▸ Extrait à lire:
____________________

C’est dans ce but que tous les grands titres de PQR ont adopté le « web first ». Cette stratégie signifie que le papier passe désormais après le numérique, qui devient la priorité d’une rédaction. « Il y a tout une transformation, différente selon les groupes, et elle va vers Internet. », décrypte Bertrand Bussière, syndicaliste dans la branche presse quotidienne régionale au sein du Syndicat national des journalistes (SNJ) et journaliste à La Voix du Nord.
 

Avec le mouvement « web first », les dernières innovations en PQR sont numériques. Mais le numérique est-il l’avenir du local ? La Voix du Nord qui a lancé Vozer, un site dédié aux « millenials », veut y croire. Lancé au début de l’année 2017, Vozer comptabilise près de 30 000 likes sur Facebook, un chiffre important pour une plateforme qui ne s’adresse qu’aux 18-25 ans de la région Lilloise. Sur son site, La Voix du Nord a opté cette année pour une offre différenciée. Une partie est entièrement gratuite et une partie est Premium, c’est-à-dire 100% payante et réservée aux abonnés.

 

Ouest-France a adopté la même stratégie en créant L’Edition du Soir, une offre 100 % numérique publiée en ligne en fin de journée. L’actualité du jour y est évoquée ainsi que des débats de société ou des sujets plus légers voire insolites. Et la formule fonctionne : 140 000 lecteurs payants s'y sont abonnés. Résultat de cette stratégie de développement sur Internet, Ouest-France pointe à la 8ème place des sites d’actualité les plus visités de l’Hexagone et son audience numérique a pratiquement quadriplé de 2014 à 2018. Plus récemment, le groupe a aussi décidé de se lancer dans le podcast avec la plateforme Le mur des sons.

____________________

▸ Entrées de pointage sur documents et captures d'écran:

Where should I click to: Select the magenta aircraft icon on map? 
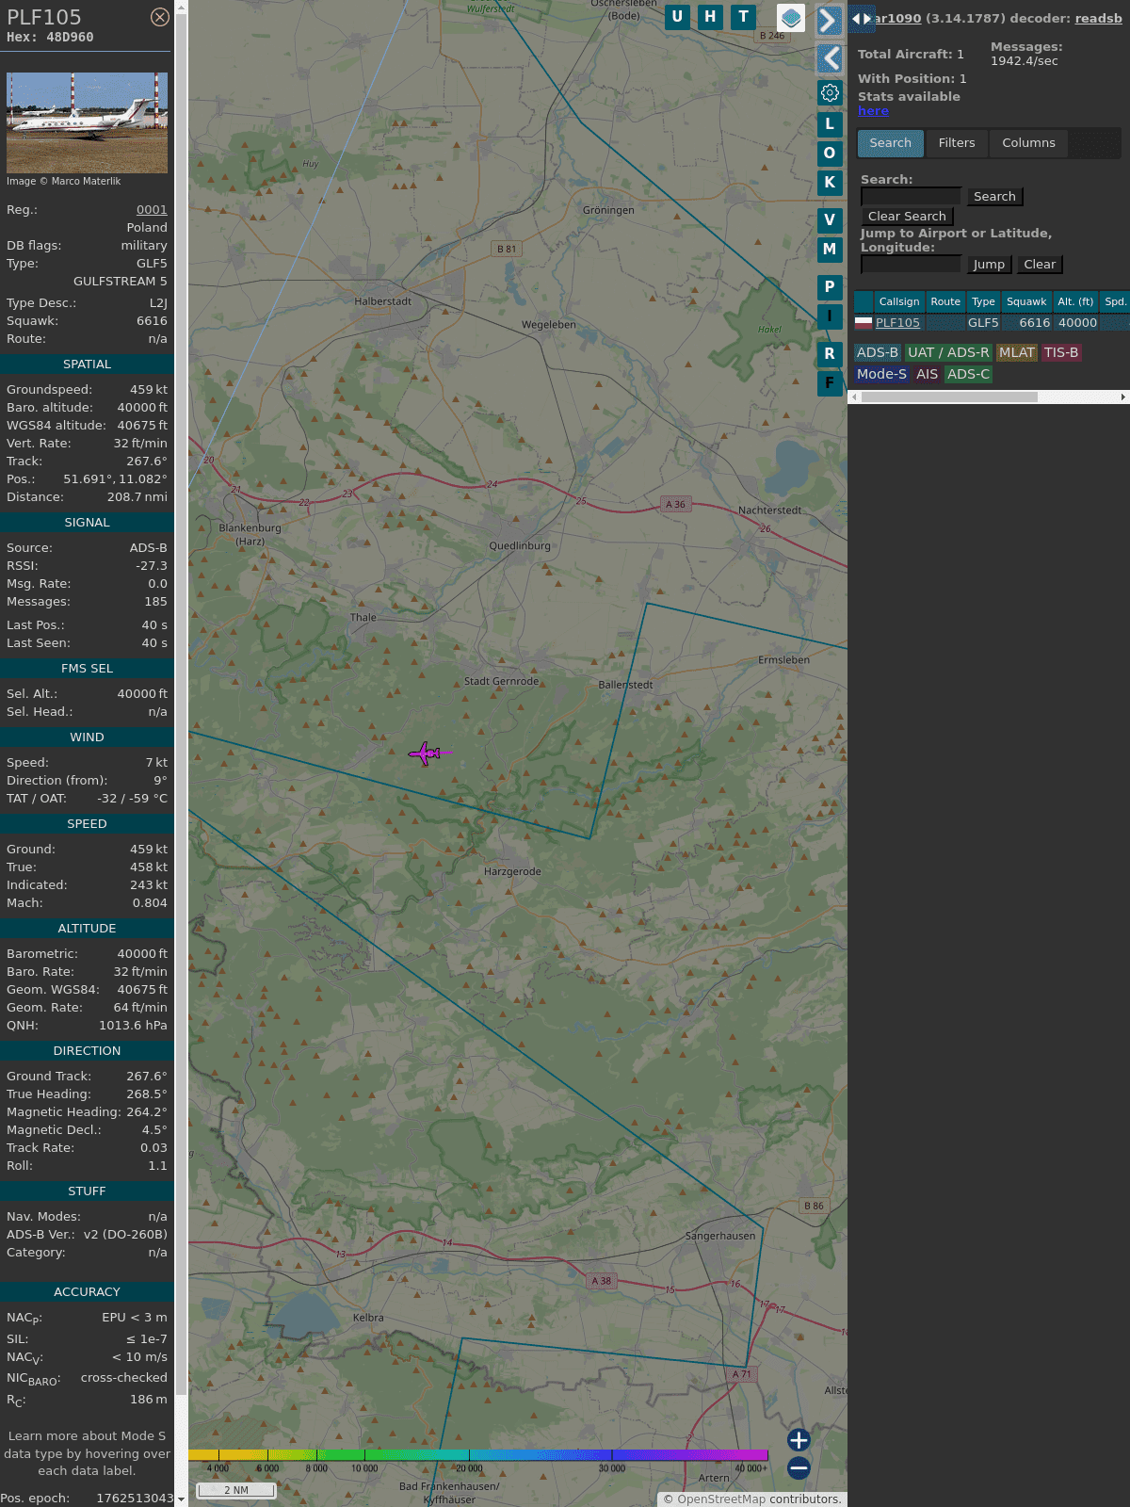point(427,753)
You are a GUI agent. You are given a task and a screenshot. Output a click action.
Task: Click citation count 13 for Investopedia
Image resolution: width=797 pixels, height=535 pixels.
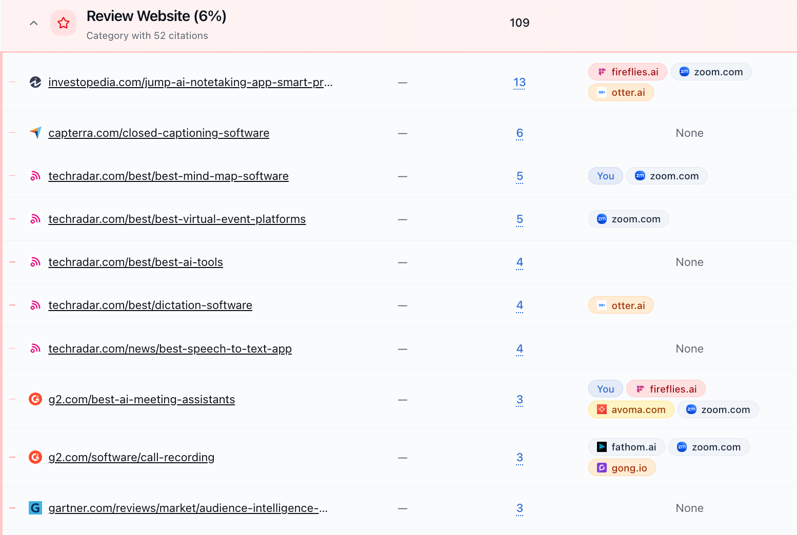click(520, 82)
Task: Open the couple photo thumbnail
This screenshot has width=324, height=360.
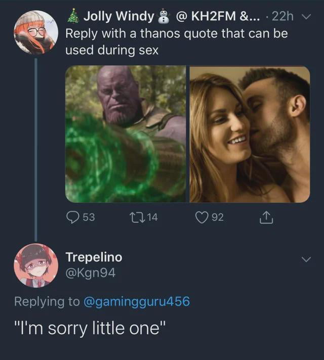Action: (x=250, y=134)
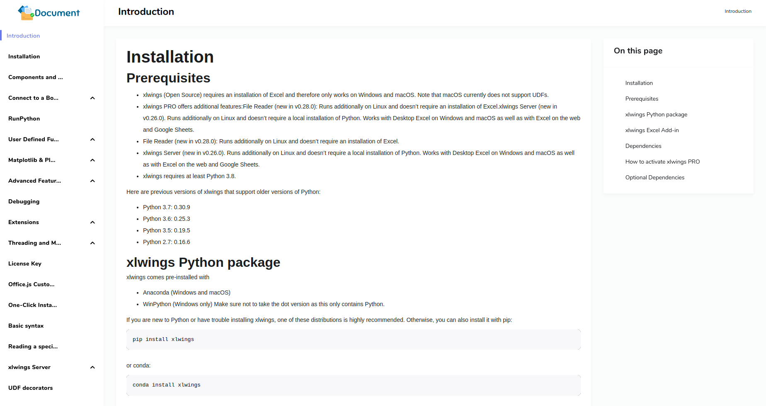Screen dimensions: 766x406
Task: Open the License Key page
Action: point(25,263)
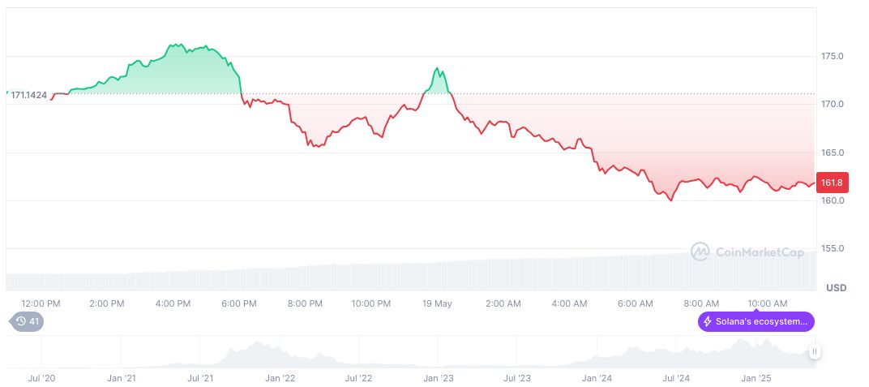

____________________

▸ À faire:
A - Extrayez du texte sur la presse quotidienne régionale le passage allant de « C’est dans ce » jusqu'à « Voix du Nord. » inclus.
B - Rédigez la suite du texte sur la presse quotidienne régionale à partir de sa dernière phrase.

▸ Réponses aux consignes:
A -
C’est dans ce but que tous les grands titres de PQR ont adopté le « web first ». Cette stratégie signifie que le papier passe désormais après le numérique, qui devient la priorité d’une rédaction. « Il y a tout une transformation, différente selon les groupes, et elle va vers Internet. », décrypte Bertrand Bussière, syndicaliste dans la branche presse quotidienne régionale au sein du Syndicat national des journalistes (SNJ) et journaliste à La Voix du Nord.

B -
Comme la plupart de ses confrères, La Dépêche propose sur son site des articles en accès libre et d’autres accessibles aux abonnés, sauf si le lecteur accepte de regarder une publicité. Après plusieurs années à tester différents modèles, les grands groupes semblent avoir trouvé des stratégies numériques stables.

 

Même si cette présence sur Internet doit tenter de compenser la diminution du chiffre d’affaires des titres de PQR, elle n’y parvient pas encore. Comme l’expliquait Les Échos en 2016, la rentabilité en ligne est encore difficile à trouver pour la presse locale. « On n’a toujours pas trouvé de remède miracle sur le web », résume Pauline Amiel.

La PQR à l’heure de la start-up nation

 

Quel est le point commun entre la Route du Rhum, la Solitaire du Figaro et les Francopholies ? Ces trois évènements sont en partie ou en totalité détenus par le groupe de presse Télégramme. Le poids économique de ces « à côté » est loin d’être anecdotique. En 2012, Édouard Coudurier, PDG de Télégramme, assumait ce choix dans les colonnes de son journal. « 40 % des recettes du groupe proviennent de ces activités, ressources humaines-emploi, B to B, communication, événementiel. »


Six ans plus tard, la moitié du chiffre d’affaires du groupe de presse est dû à ces activités, grâce à des participations dans 44 sociétés différentes. Un nombre qui ne cesse d'augmenter et qui se concentre majoritairement autour du sport. C'est dans cette optique que le rachat de la société britannique de marketing et d'évènementiel sportif OC Sport a été acté en 2014. Et cette stratégie, revendiquée par le groupe Télégramme, va s'accentuer. À tel point que Édouard Coudurier a annoncé que dans les prochaines années, la presse ne représenterait qu'un tiers des activités.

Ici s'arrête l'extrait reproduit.